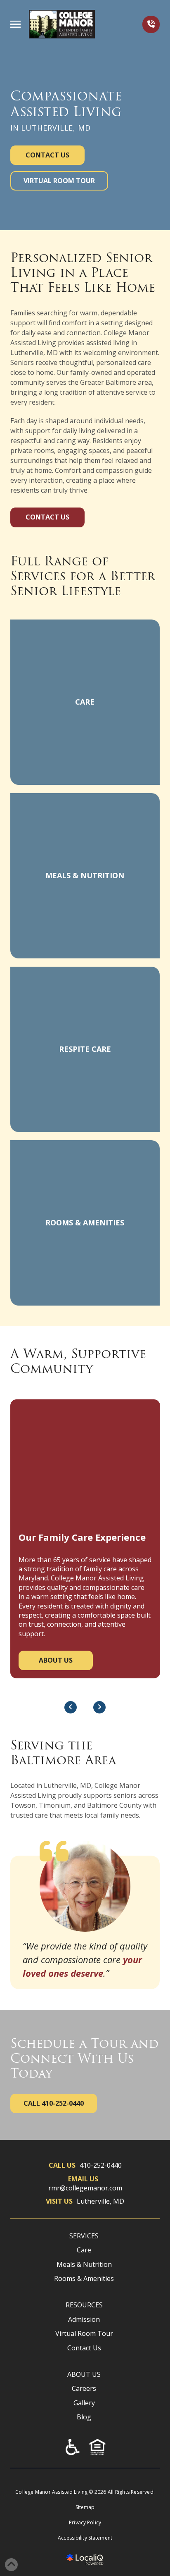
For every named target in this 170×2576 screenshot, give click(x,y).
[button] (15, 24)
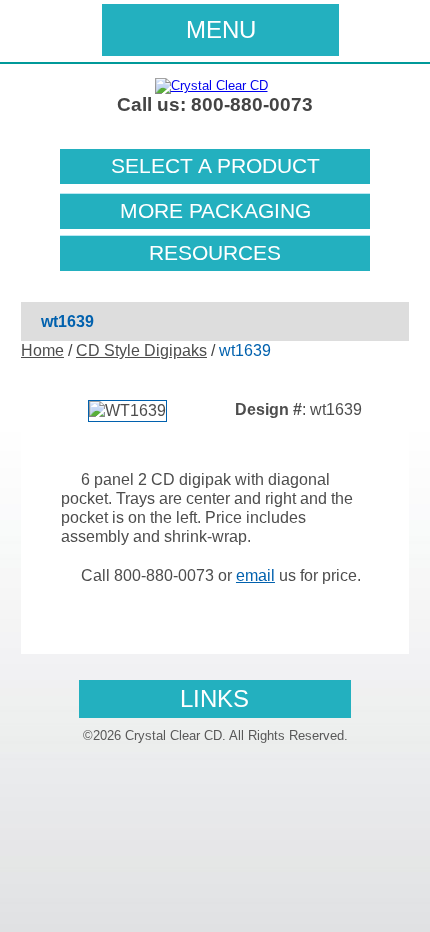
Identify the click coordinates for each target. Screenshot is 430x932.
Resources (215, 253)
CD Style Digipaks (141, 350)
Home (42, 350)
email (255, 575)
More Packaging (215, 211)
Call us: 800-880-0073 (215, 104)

^^^^^^^^

_WHAT YOU SHOULD DO_
Go through the entries and retype each one exactly, skipping any image.

_RESULT_
For every named target in this 170×2576 screenshot, give click(x,y).
[button] (15, 24)
Identify the click coordinates for each target. Screenshot is 430x932.
Resources (215, 253)
CD Style Digipaks (141, 350)
Home (42, 350)
email (255, 575)
More Packaging (215, 211)
Call us: 800-880-0073 (215, 104)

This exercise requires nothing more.